• [Document]
From: Chen Ridong <chenridong@huawei.com>

Following the introduction of cpuset1_generate_sched_domains() for v1
in the previous patch, v1-specific logic can now be removed from the
generic generate_sched_domains(). This patch cleans up the v1-only
code and ensures uf_node is only visible when CONFIG_CPUSETS_V1=y.

Signed-off-by: Chen Ridong <chenridong@huawei.com>
---
 kernel/cgroup/cpuset-internal.h |  10 +--
 kernel/cgroup/cpuset-v1.c       |   2 +-
 kernel/cgroup/cpuset.c          | 145 ++++++--------------------------
 3 files changed, 28 insertions(+), 129 deletions(-)

diff --git a/kernel/cgroup/cpuset-internal.h b/kernel/cgroup/cpuset-internal.h
index 8622a4666170..e718a4f54360 100644
--- a/kernel/cgroup/cpuset-internal.h
+++ b/kernel/cgroup/cpuset-internal.h
@@ -175,14 +175,14 @@ struct cpuset {
 	/* Handle for cpuset.cpus.partition */
 	struct cgroup_file partition_file;
 
-	/* Used to merge intersecting subsets for generate_sched_domains */
-	struct uf_node node;
-
 #ifdef CONFIG_CPUSETS_V1
 	struct fmeter fmeter;		/* memory_pressure filter */
 
 	/* for custom sched domain */
 	int relax_domain_level;
+
+	/* Used to merge intersecting subsets for generate_sched_domains */
+	struct uf_node node;
 #endif
 };
 
@@ -314,8 +314,6 @@ void cpuset1_hotplug_update_tasks(struct cpuset *cs,
 int cpuset1_validate_change(struct cpuset *cur, struct cpuset *trial);
 void cpuset1_init(struct cpuset *cs);
 void cpuset1_online_css(struct cgroup_subsys_state *css);
-void update_domain_attr_tree(struct sched_domain_attr *dattr,
-				    struct cpuset *root_cs);
 int cpuset1_generate_sched_domains(cpumask_var_t **domains,
 			struct sched_domain_attr **attributes);
 
@@ -330,8 +328,6 @@ static inline int cpuset1_validate_change(struct cpuset *cur,
 				struct cpuset *trial) { return 0; }
 static inline void cpuset1_init(struct cpuset *cs) {}
 static inline void cpuset1_online_css(struct cgroup_subsys_state *css) {}
-static inline void update_domain_attr_tree(struct sched_domain_attr *dattr,
-				    struct cpuset *root_cs) {}
 static inline int cpuset1_generate_sched_domains(cpumask_var_t **domains,
 			struct sched_domain_attr **attributes) { return 0; };
 
diff --git a/kernel/cgroup/cpuset-v1.c b/kernel/cgroup/cpuset-v1.c
index ffa7a8dc6c3a..7303315fdba7 100644
--- a/kernel/cgroup/cpuset-v1.c
+++ b/kernel/cgroup/cpuset-v1.c
@@ -560,7 +560,7 @@ update_domain_attr(struct sched_domain_attr *dattr, struct cpuset *c)

• [Data supplied]
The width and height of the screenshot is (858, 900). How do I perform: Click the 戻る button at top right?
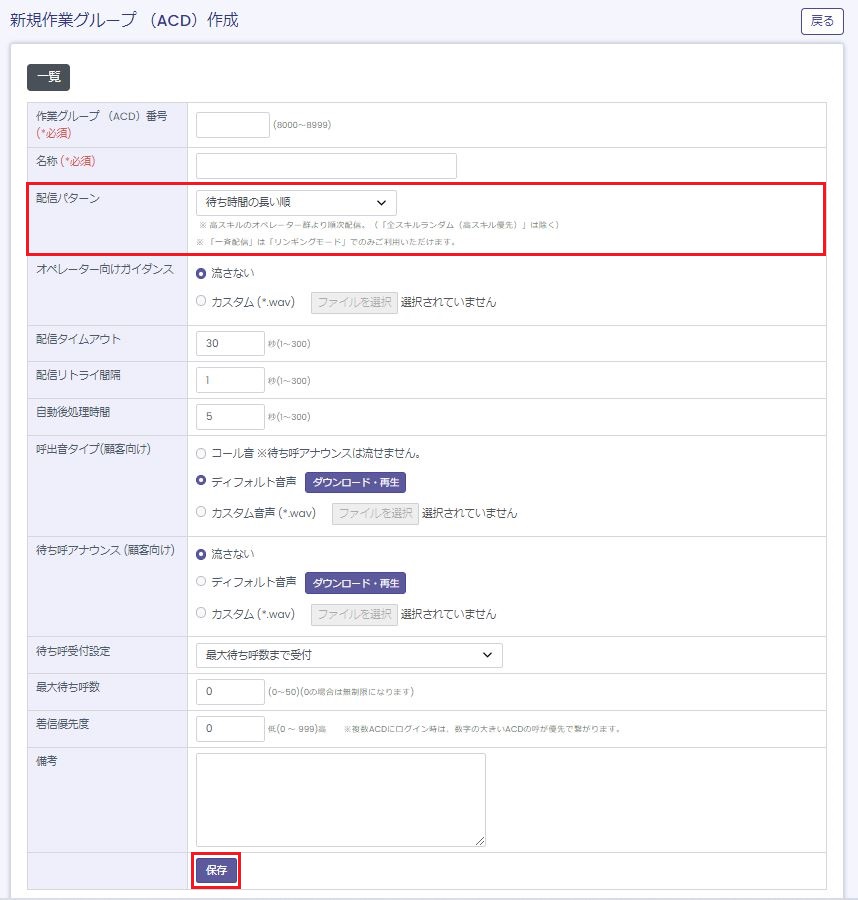[x=822, y=21]
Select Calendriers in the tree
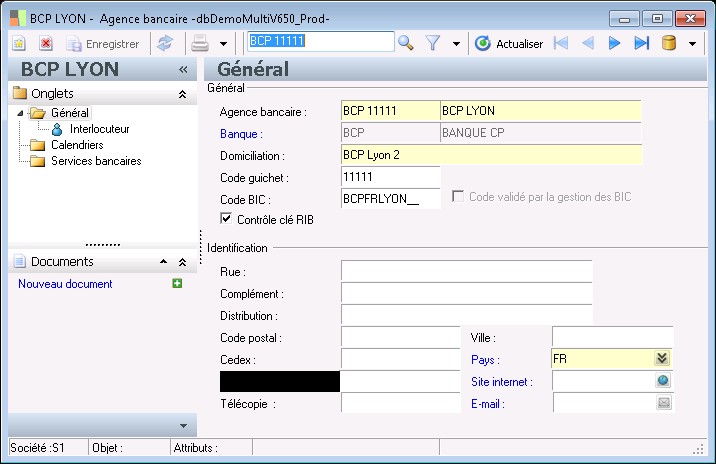 point(76,145)
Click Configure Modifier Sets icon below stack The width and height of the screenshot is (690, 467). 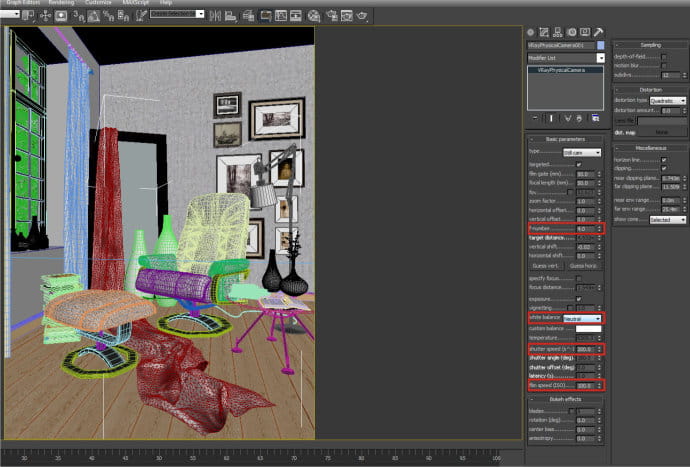pyautogui.click(x=595, y=118)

• [Requests]
**A)** Echo the part of the cpuset patch that opens with the words containing "diff --git a/kernel/cgroup/cpuset-v1.c" and closes with "struct cpuset *c)".
**B)** Carry on the cpuset patch from the point where it stops.
The listing has nothing to do with the cpuset patch.

• [Outputs for the tasks]
**A)**
diff --git a/kernel/cgroup/cpuset-v1.c b/kernel/cgroup/cpuset-v1.c
index ffa7a8dc6c3a..7303315fdba7 100644
--- a/kernel/cgroup/cpuset-v1.c
+++ b/kernel/cgroup/cpuset-v1.c
@@ -560,7 +560,7 @@ update_domain_attr(struct sched_domain_attr *dattr, struct cpuset *c)

**B)**
 		dattr->relax_domain_level = c->relax_domain_level;
 }
 
-void update_domain_attr_tree(struct sched_domain_attr *dattr,
+static void update_domain_attr_tree(struct sched_domain_attr *dattr,
 				    struct cpuset *root_cs)
 {
 	struct cpuset *cp;
diff --git a/kernel/cgroup/cpuset.c b/kernel/cgroup/cpuset.c
index 33c929b191e8..221da921b4f9 100644
--- a/kernel/cgroup/cpuset.c
+++ b/kernel/cgroup/cpuset.c
@@ -789,18 +789,13 @@ static int generate_sched_domains(cpumask_var_t **domains,
 {
 	struct cpuset *cp;	/* top-down scan of cpusets */
 	struct cpuset **csa;	/* array of all cpuset ptrs */
-	int csn;		/* how many cpuset ptrs in csa so far */
 	int i, j;		/* indices for partition finding loops */
 	cpumask_var_t *doms;	/* resulting partition; i.e. sched domains */
 	struct sched_domain_attr *dattr;  /* attributes for custom domains */
 	int ndoms = 0;		/* number of sched domains in result */
-	int nslot;		/* next empty doms[] struct cpumask slot */
 	struct cgroup_subsys_state *pos_css;
-	bool root_load_balance = is_sched_load_balance(&top_cpuset);
-	bool cgrpv2 = cpuset_v2();
-	int nslot_update;
 
-	if (!cgrpv2)
+	if (!cpuset_v2())
 		return cpuset1_generate_sched_domains(domains, attributes);
 
 	doms = NULL;
@@ -808,70 +803,26 @@ static int generate_sched_domains(cpumask_var_t **domains,
 	csa = NULL;
 
 	/* Special case for the 99% of systems with one, full, sched domain */
-	if (root_load_balance && cpumask_empty(subpartitions_cpus)) {
-single_root_domain:
+	if (cpumask_empty(subpartitions_cpus)) {
 		ndoms = 1;
-		doms = alloc_sched_domains(ndoms);
-		if (!doms)
-			goto done;
-
-		dattr = kmalloc(sizeof(struct sched_domain_attr), GFP_KERNEL);
-		if (dattr) {
-			*dattr = SD_ATTR_INIT;
-			update_domain_attr_tree(dattr, &top_cpuset);
-		}
-		cpumask_and(doms[0], top_cpuset.effective_cpus,
-			    housekeeping_cpumask(HK_TYPE_DOMAIN));
-
-		goto done;
+		/* !csa will be checked and can be correctly handled */
+		goto generate_doms;
 	}
 
 	csa = kmalloc_array(nr_cpusets(), sizeof(cp), GFP_KERNEL);
 	if (!csa)
 		goto done;
-	csn = 0;
 
+	/* Find how many partitions and cache them to csa[] */
 	rcu_read_lock();
-	if (root_load_balance)
-		csa[csn++] = &top_cpuset;
 	cpuset_for_each_descendant_pre(cp, pos_css, &top_cpuset) {
-		if (cp == &top_cpuset)
-			continue;
-
-		if (cgrpv2)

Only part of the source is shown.